Où termine la fiction et où commence la réalité dans cet étrange voyage ?
La relique retapée d’une guerre oubliée est totalement décapotée. Elle file dans les rues de Rangoon, semblant survoler le bitume abîmé. Il fait frais. Froid même en cette nuit de décembre. Le pare-brise est abaissé sur le capot. Le vent nous fouette le visage. Étrange sensation de déjà-vu ; de déjà-lu plutôt.
J’observe le propriétaire de l’engin, accroché à cet immense volant, heureux de me faire partager son monde, son univers, sa vie. Derrière ses grosses lunettes de plastique aux verres pourpres, qui le fait ressembler à un skieur alpin, ses yeux fixent la route.
« Jeep Willys, 1949. Elle a fait la fameuse route de Birmanie. Mandalay-Lashio ».

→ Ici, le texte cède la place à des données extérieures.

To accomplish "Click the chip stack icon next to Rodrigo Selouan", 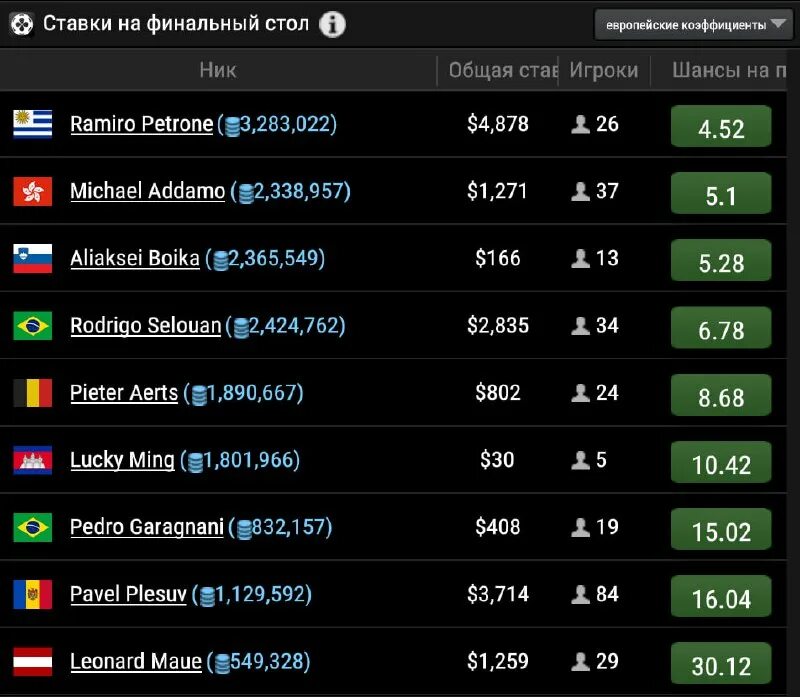I will point(240,326).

Cette phrase, je l’avais lue dans l’avion quelques heures avant d’atterrir. Dans Birmane, le dernier roman de Christophe Ono-Dit-Biot. Je savais presque tout de ce livre, avant même qu’il ne soit publié. Je l’attendais.
Cette Jeep du roman, c’est celle dans laquelle je suis assis ce soir. Jaune sable. Superbe antiquité, haute sur pattes. Une vraie Jeep de roman.
La fiction que projetait ce matin l’encre noire des pages du livre sur l’écran vierge de mon cerveau se transformait en réalité, aussi dure que ce macadam déroulant sous mes yeux ébahis le charme envoûtant d’une ville que je savais fascinante. Les personnages du roman étaient passés de la réalité à la fiction sans le vouloir et moi, de la fiction, je pénétrais dans la réalité. À cent à l’heure dans les rues de Yangon !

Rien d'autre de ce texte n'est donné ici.